Finalmente uma outra variável neste âmbito, a representação
sobre a própria Matemática. Creio que ainda hoje existe uma percepção passada
nos discursos de muita gente com diferentes níveis de qualificação de que a
Matemática é uma “coisa difícil” e ainda de que só os mais “inteligentes” têm
“jeito” para a Matemática. Esta ideia é tão presente que não é raro ouvir
figuras públicas afirmar sem qualquer sobressalto e até com bonomia que “nunca
tiveram jeito para a Matemática, para os números”. É claro que ninguém se
atreve a confessar uma eventual “falta de jeito” para a Língua Portuguesa e,
por vezes, bem que “parece”. A mudança deste cenário é uma tarefa para todos
nós e não apenas para os professores e seria importante que acontecesse.
De facto, este tipo de discursos não pode deixar de
contaminar os alunos logo desde o 1º ciclo convencendo-se alguns que a
Matemática vai ser difícil, não vão conseguir ser “bons” e a desmotivar-se.

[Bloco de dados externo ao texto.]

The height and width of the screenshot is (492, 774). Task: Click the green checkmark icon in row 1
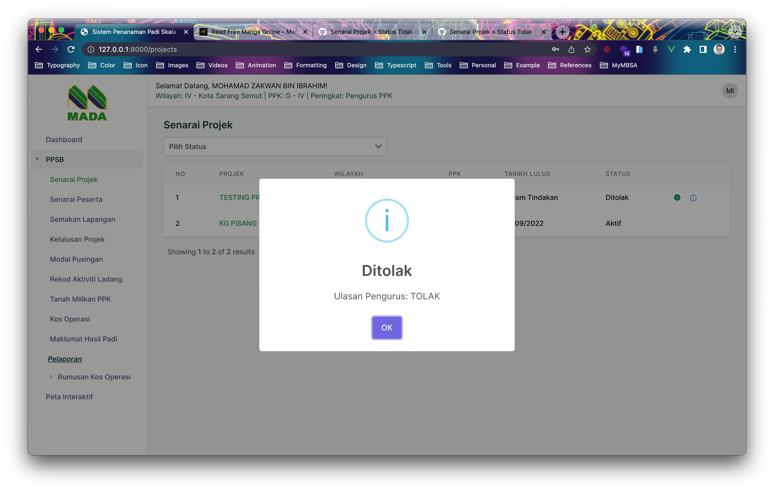(x=677, y=197)
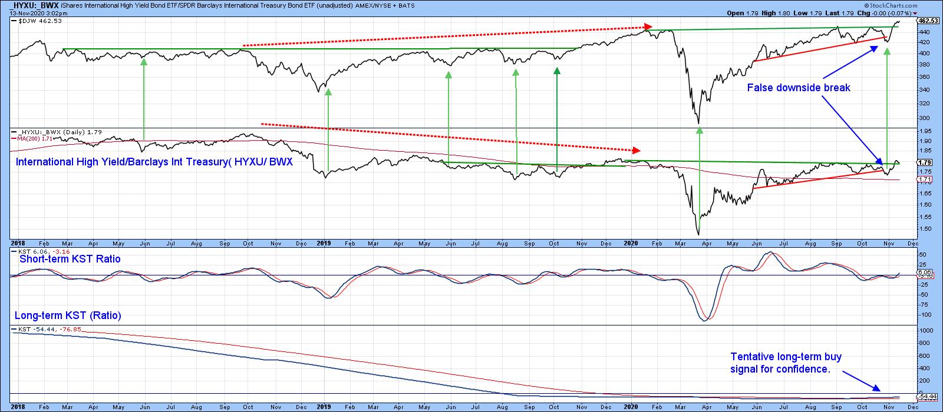Click the arrowhead ending the lower red dotted line
The height and width of the screenshot is (412, 943).
635,149
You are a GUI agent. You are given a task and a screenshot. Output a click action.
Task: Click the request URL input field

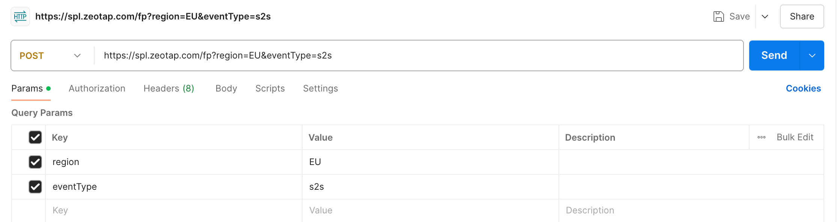click(x=413, y=56)
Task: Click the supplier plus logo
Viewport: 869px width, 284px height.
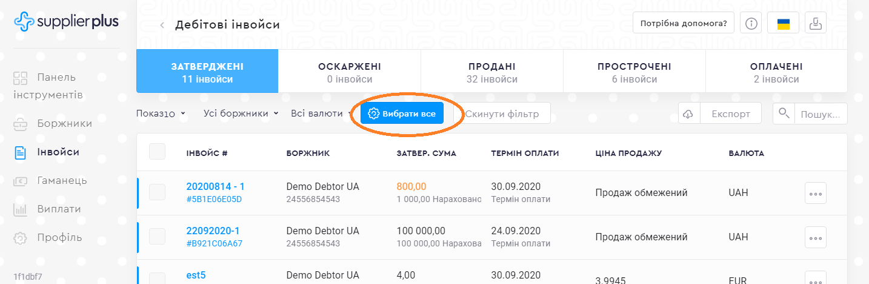Action: 66,22
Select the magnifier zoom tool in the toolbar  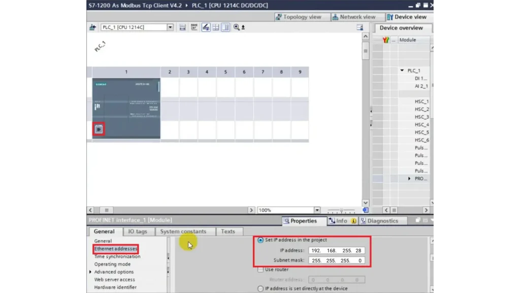point(237,27)
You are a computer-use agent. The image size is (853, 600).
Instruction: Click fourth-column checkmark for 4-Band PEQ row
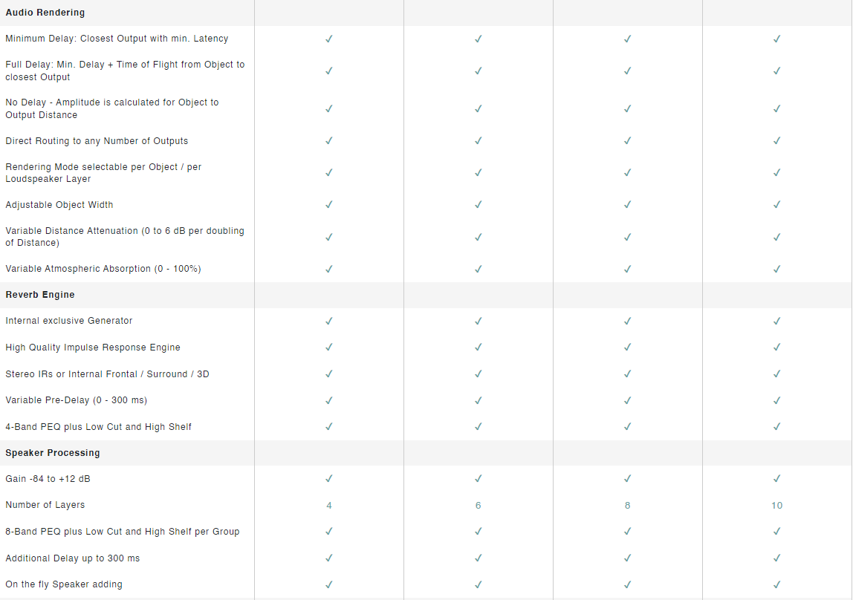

Não fica fácil a tarefa dos professores, mas no limite e
como sempre será a escola o braço operacional da comunidade que quer fazer a
diferença a fazer a diferença.
Parece ainda claro e é uma questão central claro que para
promover mais sucesso e não empurrar os alunos para os anos seguintes sem
nenhuma melhoria nas suas competências ou saberes é essencial criar e tornar
acessíveis a alunos, professores e famílias apoios e recursos adequados e
competentes de forma a evitar a última e genericamente ineficaz medida do
chumbo.
Sabemos também que a escola pode e deve fazer a diferença,
em muitas escolas isso acontece. No entanto, para que isto seja consistente e
não localizado, também sabemos que o sucesso se constrói identificando e
prevenindo dificuldades de forma precoce, com a definição de currículos
adequados, com a estruturação de dispositivos de apoio eficazes, competentes e
suficientes a alunos e professores, com a definição de políticas educativas que
sustentem um quadro normativo simples e coerente e modelos adequados e reais de
autonomia, organização e funcionamento desburocratizado das escolas, com a definição
de objectivos de curto e médio prazo, com a valorização do trabalho dos
professores, com práticas de diferenciação que não sejam
"grelhodependentes", com expectativas positivas face ao trabalho e
face aos alunos, com melhores níveis de trabalho cooperativo e tutorial, quer
para professores quer para alunos, etc.
Uma nota final para a importância da avaliação externa como
forma imprescindível de regulação. A qualidade é promovida considerando o que
escrevi em cima e regulada em termos globais pela imprescindível avaliação externa que permite
análises necessárias, nacionais ou internacionais.
É com a escola, por dentro da escola e integrado em sólidos
projectos de autonomia e responsabilidade e com recursos adequados que o
caminho se constrói.
Sabemos tudo isto. Nada é novo. Só falta um pequeno passo.